DOCUMENT TEXT:
.....

Her TikTok captures a remote side of China, presented in fluent Mandarin under her Chinese name, Yue Meigui. (While she can be found under the username MeiguoMeigui in China, her account isn’t accessible in the United States). Rosenberg also maintains an English-language cycling blog on Cycleblaze.com and a bilingual WeChat channel.

Rosenberg first took to cycling as a way to get around cheaply, and more comfortably for her injured leg, during her early years in Haikou. Before long, she was joining local cycling groups exploring the tropical island, and those grew into longer forays.

“I like the independence of having my own transportation, the ability to go unusual places, and — most importantly — the ability to eat 6,000 calories a day and still lose weight,” she says. “No other form of vacation allows that.”

In November 2020, she documented her first trip after China’s coronavirus lockdown: a 2,097-mile tour from Haikou to Tianshui. That trip saw her followers climb to almost 30,000, with some posts nearing 3 million views — relatively small numbers, but enough to draw notice and sponsorship in the adventure-travel market.

In mid-March, she took to the saddle again, starting from Xi’an and heading roughly 3,100 miles to Beijing.

Though a budding online celebrity, Rosenberg often has run-ins with small-town police, who arrive at most stops after being called by disconcerted hotels and locals who, she says, intend to move her along for the next village to worry about.

Sometimes, like last year on a steep mountain road in northern Guizhou, they come to Rosenberg’s rescue.

More often though, her determinedly countering the common but illegal practice of barring foreign nationals from low-cost accommodations can draw baffled cops for a familiar argument that Rosenberg usually wins.

She has even gamified the wrangling with police and hotels and made it into a point system. Before 2020, Rosenberg had accumulated a score of 123 victories to 6 relocations, five of which were of her own volition.

Restrictions on where foreign nationals can stay were lifted in the early 2000s, and while any accommodation with a business license can register foreigners, proprietors in small towns assume otherwise. She advises travelers in China to utilize online booking giant Trip.com, which bears responsibility for any nationality-based cancellations.

Following a national lockdown in early 2020, China had reopened by last summer, apart from specific outbreak sites, though some towns and tourist sites have stayed closed for longer and with stricter measures than officially mandated. Like in many countries, more remote parts of rural China see few outsiders, and fewer who are visibly foreign, let alone on a bike.

.....

STORED DATA:
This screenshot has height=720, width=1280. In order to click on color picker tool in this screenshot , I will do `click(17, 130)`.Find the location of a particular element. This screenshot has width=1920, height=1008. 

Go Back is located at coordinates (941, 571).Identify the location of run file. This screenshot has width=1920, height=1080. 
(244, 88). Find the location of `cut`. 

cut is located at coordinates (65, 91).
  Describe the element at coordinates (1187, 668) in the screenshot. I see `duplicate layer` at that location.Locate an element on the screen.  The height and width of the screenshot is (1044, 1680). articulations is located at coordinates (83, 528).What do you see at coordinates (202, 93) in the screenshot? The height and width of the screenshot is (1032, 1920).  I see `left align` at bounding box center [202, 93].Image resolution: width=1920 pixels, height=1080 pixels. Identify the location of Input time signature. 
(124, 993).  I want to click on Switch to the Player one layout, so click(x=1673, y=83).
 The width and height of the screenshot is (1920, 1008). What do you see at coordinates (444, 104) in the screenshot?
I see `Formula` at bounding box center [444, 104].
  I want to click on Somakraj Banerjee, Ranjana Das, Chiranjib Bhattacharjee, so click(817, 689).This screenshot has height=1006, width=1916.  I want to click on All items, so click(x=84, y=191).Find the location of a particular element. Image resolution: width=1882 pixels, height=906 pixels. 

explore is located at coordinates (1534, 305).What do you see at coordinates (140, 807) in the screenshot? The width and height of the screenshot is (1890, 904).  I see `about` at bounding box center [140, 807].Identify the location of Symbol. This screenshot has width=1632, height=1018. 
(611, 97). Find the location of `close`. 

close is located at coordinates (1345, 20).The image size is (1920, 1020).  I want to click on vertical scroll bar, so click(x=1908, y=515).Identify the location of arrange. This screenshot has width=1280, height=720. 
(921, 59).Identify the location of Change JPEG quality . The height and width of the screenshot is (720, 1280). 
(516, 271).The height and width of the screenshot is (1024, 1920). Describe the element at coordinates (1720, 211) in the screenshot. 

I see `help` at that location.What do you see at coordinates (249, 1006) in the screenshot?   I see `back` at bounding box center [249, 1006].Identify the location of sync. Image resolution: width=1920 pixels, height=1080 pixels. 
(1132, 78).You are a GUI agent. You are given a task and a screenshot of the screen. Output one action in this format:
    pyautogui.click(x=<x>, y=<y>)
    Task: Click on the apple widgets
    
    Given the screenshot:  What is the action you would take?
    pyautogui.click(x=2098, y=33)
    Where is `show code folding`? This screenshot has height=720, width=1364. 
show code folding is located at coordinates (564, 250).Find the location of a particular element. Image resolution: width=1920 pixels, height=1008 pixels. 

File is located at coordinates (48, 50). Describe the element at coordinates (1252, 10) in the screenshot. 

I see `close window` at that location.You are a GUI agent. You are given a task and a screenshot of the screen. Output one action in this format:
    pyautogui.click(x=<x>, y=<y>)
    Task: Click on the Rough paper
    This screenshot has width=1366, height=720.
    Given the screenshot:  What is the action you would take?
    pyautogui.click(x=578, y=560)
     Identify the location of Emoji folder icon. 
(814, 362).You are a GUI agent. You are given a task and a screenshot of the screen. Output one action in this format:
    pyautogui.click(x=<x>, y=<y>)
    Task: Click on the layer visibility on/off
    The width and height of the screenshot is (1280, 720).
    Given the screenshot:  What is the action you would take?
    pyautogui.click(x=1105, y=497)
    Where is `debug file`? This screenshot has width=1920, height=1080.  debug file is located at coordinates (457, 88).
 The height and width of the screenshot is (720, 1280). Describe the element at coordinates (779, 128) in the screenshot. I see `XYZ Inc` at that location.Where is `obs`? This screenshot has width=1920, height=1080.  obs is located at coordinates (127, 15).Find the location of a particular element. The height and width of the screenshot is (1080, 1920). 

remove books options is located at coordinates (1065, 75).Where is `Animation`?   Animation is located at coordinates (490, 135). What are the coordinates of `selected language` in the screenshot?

.....

TASK TO CARRY OUT:
For each statement, say whether it agrees with the text about Rosenberg's cycling above, answering yes or no and quoting the words of the text that decide it. (a) Rosenberg's TikTok account can be viewed in the United States. (b) Her first trip after China's coronavirus lockdown covered 2,097 miles. (c) Before 2020, none of her six relocations were her own choice.

RESPONSE FOR THIS EXERCISE:
(a) No: "her account isn’t accessible in the United States"
(b) Yes: "a 2,097-mile tour from Haikou to Tianshui"
(c) No: "five of which were of her own volition"